The GDD Network is exploring ways to understand the distribution of digitised texts worldwide by aggregating library records and making the resulting dataset available for further research. The project described here lays the foundation for that larger initiative by analysing library catalogue data from the three UK national libraries – the British Library (BL), the National Library of Scotland (NLS), and the National Library of Wales (NLW) – and HathiTrust, in order to understand the extent of overlap between the four digitized collections.
Earlier this year, HathiTrust team members Natalie Fulkerson, Josh Steverman and Martin Warin conducted a trial matching of library catalogue records contributed by the three library partners and HathiTrust, in order to determine the feasibility of producing an aggregated dataset containing records from all four partners. To do this, we needed a process for accepting, matching, and aggregating bibliographic records from different sources.
Method
Each library partner agreed to contribute full MARC catalogue records for their digitised works:
Library partner | # records contributed |
British Library | 516, 212 |
National Library of Scotland | 10, 919 |
National Library of Wales | 2,290 |
HathiTrust | 8,611,9971 |
Cataloguing practices vary between institutions and over time, so we needed to understand what the record sets from each library contained before we could develop a workable mechanism for matching them. HathiTrust has an established process for processing and analysing bibliographic records from multiple sources, so our first step was to see how well this workflow fit the needs of the proposed registry.
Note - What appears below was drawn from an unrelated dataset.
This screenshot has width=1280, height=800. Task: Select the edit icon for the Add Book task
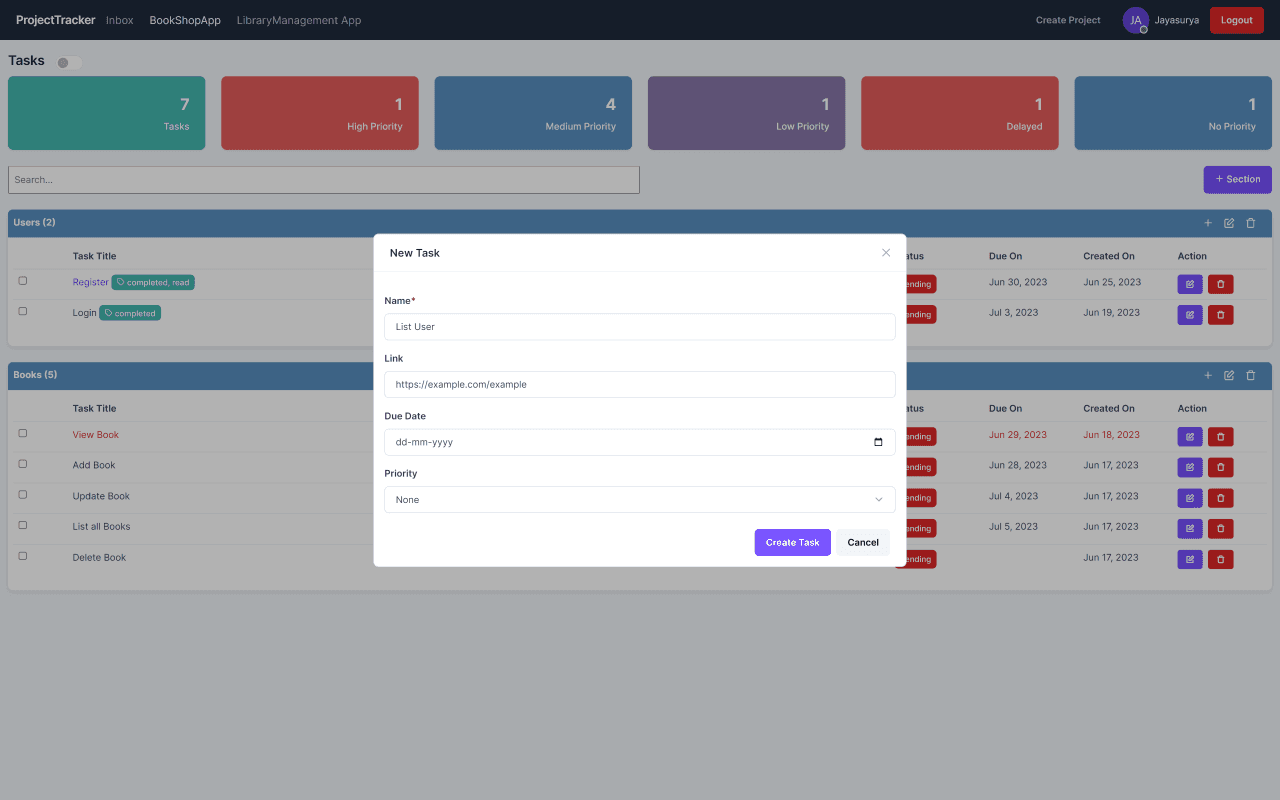coord(1189,466)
The HathiTrust process relies on the presence of an OCLC Control Number (OCN), which uniquely identifies each work, to determine whether more than one library holds a copy of the same title.2 OCN assignment is more-or-less standard practice in US cataloguing, but UK libraries use them less often, so we suspected that most of the UK records would lack OCNs. Our analysis confirmed this was the case:
# records | # OCNs | % of records with OCN | |
British Library | 516,212 | 611 | .11 |
National Library of Scotland | 10,919 | 561 | 5 |
National Library of Wales | 2,290 | 744 | 32 |
With so few OCNs in the UK records, we needed a better way to identify all the overlaps between their digitised collections and items in the HathiTrust Digital Library.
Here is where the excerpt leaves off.